* **Yazılı talep**: Aşağıdaki seçilen metne göre (a), (b) ve (c) ifadelerinin metinle uyuşup uyuşmadığını evet ya da hayır diye belirtin ve her karar için belirleyici sözleri metinden aynen alıntılayın. (a) Fidan, uluslararası toplumun bu konudaki yaklaşımını olumsuz bulduğunu söylüyor. (b) Fidan'a göre İran'ın kazanımlarını korumak için harcadığı maliyet, bu kazanımlardan daha fazla. (c) Fidan, İran'ın milisler üzerinden dış politika yürütmesini yeni başlamış bir politika olarak niteliyor.

* **Seçilen metin**:

===============

Dışişleri Bakanı Fidan, Esed rejimi döneminde Suriye’nin kendi bölgesi ve herkes için tehdit üreten bir noktaya geldiğini belirterek, “Şimdi bundan kurtulmanın yolu bütün Suriye’nin geneline hitap eden, Suriye’nin toprak bütünlüğünü koruyan ve Suriye milletiyle barışık, Suriye milletinden neşet etmiş, Suriye adına neşet etmiş bir yönetimin olması. Onun için ben hem bölgemizin hem uluslararası toplumun bu noktadaki olumlu yaklaşımını normal buluyorum. İnşallah bu böyle devam eder.” diye konuştu.

Fidan, Suriye’deki gelişmelerin ardından İran’ın politikalarına dair, “İran’ın bölge ülkelerindeki milisler üzerinden dış politika yürütme meselesi, İran’ın uzun zamandır büyük bir riskle yönettiği bir politika. Kendine getirdiği birtakım kazanımlar var ama bu kazanımları tutmak için harcadığı maliyet daha fazla. Irak’ta ve Suriye’de sahip olduğu kazanımları ayakta tutabilmek için, İran o kazanımlardan çok daha fazlasını feda etmek zorunda kaldı.” ifadelerini kullandı.

===============

* **Sağlanan veriler**:
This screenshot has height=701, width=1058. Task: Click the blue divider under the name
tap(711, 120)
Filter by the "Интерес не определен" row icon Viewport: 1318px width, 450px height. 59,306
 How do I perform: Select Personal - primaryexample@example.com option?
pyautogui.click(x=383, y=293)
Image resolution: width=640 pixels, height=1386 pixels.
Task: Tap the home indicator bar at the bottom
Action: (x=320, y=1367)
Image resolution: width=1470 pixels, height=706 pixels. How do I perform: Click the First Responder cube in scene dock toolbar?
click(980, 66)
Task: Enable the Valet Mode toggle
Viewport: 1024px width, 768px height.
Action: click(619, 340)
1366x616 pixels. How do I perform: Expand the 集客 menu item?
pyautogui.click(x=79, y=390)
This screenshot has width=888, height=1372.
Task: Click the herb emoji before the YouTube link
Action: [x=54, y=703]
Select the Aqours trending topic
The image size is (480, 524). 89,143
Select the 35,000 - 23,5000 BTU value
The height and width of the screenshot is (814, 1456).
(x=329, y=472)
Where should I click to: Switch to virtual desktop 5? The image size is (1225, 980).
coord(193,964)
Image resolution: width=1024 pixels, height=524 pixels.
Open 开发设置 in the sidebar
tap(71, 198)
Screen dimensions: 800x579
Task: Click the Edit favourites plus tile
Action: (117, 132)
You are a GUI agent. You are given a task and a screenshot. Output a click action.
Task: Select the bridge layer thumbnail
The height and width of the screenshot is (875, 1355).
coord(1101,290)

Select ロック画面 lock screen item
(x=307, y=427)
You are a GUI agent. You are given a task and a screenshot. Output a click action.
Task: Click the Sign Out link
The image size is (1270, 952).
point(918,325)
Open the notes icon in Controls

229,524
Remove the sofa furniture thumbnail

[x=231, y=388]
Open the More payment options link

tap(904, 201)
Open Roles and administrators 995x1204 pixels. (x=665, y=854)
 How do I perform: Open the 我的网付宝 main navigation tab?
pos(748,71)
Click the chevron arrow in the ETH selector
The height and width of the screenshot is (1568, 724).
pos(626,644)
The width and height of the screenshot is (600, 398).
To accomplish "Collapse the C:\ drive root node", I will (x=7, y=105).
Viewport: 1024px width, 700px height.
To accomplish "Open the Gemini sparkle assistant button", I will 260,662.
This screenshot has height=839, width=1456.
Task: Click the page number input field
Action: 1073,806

===============

* **Sonuç**:
(a) Hayır: "Onun için ben hem bölgemizin hem uluslararası toplumun bu noktadaki olumlu yaklaşımını normal buluyorum."
(b) Evet: "Kendine getirdiği birtakım kazanımlar var ama bu kazanımları tutmak için harcadığı maliyet daha fazla."
(c) Hayır: "İran’ın bölge ülkelerindeki milisler üzerinden dış politika yürütme meselesi, İran’ın uzun zamandır büyük bir riskle yönettiği bir politika."